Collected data
══════
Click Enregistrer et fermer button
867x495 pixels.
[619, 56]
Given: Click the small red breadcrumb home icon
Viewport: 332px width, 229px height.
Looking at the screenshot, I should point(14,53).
══════
(Problem details) Reproduce exactly the lines from the one with "867x495 pixels." through the end of the entries above, both ends included.

(Response)
867x495 pixels.
[619, 56]
Given: Click the small red breadcrumb home icon
Viewport: 332px width, 229px height.
Looking at the screenshot, I should point(14,53).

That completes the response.